> _Document text_
========================
# Restoring antique mahogany chest of drawers.



## Ollie78 (14 Nov 2011)

Hi,
I have a project to fix up a large chest of drawers. I have no problem with the carpentry side of the job , replacing a few mouldings and veneer and sorting out the badly fitting worn out drawers.

My problem is in the tidying up of the finish. I have ascertained that the finish is shellac/ French polish by testing a bit of meths on the side of the piece.
So I have cleaned it twice with sugar soap to remove any grime.
I am now left with a mixed result in some areas it appears very clean and feels smooth to the touch, in others there is still some residue which feels slightly waxy and if rubbed hard with my finger sort of rubs off.

This cleaning appears to have removed the white water spots that were there before.

Should i sugar soap it again or do I risk damage ? and if so do I need to apply new french polish or can I just wax it ?

The client does not want to spend much money on it and was primarily interested in getting the function of the drawers working and the other repairs. However I would like to send it back looking as good as possible.

Any advice appreciated.
Ollie


----------



## Chrispy (15 Nov 2011)

I seem to remember using something called reviver for this kind of thing. A mixture of white spirit,linseed oil and vinigar to clean and polish old french polish.


----------



## twothumbs (15 Nov 2011)

Smith & Rodgerwww.frenchpolishes.com used to have very effective remedial materials much used by the antique trade I seem to recall. May be worth a try as the results were good on early mahogany.

I should have added that a warm iron on clean paper may remove water marks. I sometimes works with care. Use the iron gentle and keeping checking to see how the marks are disappearing. Only takes a mimute to do.

Good luck.


----------



## Roxie (16 Nov 2011)

I use a mixture, in equal parts, vinegar, white spirit, meths & either danish oil or linseed. Apply using 0000 grade wire wool. This mixture, because of its component parts, will remove the wax, grime and the oil will lubricate the wire wool. I have also been successful in removing "white marks" rubbing more vigorously to create a little warmth.
Hope this helps
John


----------
========================
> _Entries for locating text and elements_
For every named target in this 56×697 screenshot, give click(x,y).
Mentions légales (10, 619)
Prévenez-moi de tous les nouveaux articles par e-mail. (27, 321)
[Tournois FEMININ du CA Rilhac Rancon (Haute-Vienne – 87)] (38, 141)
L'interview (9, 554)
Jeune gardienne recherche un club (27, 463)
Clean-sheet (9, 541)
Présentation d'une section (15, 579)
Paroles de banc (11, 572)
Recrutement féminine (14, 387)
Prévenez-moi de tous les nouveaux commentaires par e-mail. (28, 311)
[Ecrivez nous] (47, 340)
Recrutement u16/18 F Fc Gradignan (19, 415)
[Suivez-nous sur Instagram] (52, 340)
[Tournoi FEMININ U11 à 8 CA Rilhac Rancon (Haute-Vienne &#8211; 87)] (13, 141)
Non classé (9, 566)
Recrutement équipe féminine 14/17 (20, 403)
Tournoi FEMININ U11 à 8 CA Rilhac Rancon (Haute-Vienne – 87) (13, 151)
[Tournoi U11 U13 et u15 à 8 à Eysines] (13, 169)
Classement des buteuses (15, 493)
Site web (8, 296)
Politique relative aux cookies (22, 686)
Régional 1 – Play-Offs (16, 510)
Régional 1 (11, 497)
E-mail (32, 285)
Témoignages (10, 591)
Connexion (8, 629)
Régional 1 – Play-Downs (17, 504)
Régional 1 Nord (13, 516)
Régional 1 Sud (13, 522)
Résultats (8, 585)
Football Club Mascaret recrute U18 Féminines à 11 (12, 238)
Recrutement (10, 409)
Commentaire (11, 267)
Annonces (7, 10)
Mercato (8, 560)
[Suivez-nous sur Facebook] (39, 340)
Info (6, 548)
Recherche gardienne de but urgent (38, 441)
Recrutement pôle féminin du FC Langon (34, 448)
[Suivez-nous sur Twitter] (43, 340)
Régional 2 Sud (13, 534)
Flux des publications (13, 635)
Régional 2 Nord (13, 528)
========================
> _Task brief_
In the thread on restoring a mahogany chest of drawers, what does Roxie say the danish oil or linseed oil does in the cleaning mixture? Answer in one to three sentences.

> _Reply_
The oil lubricates the 0000 grade wire wool used to apply the mixture. The mixture as a whole, made of equal parts vinegar, white spirit, meths and oil, removes the wax and grime.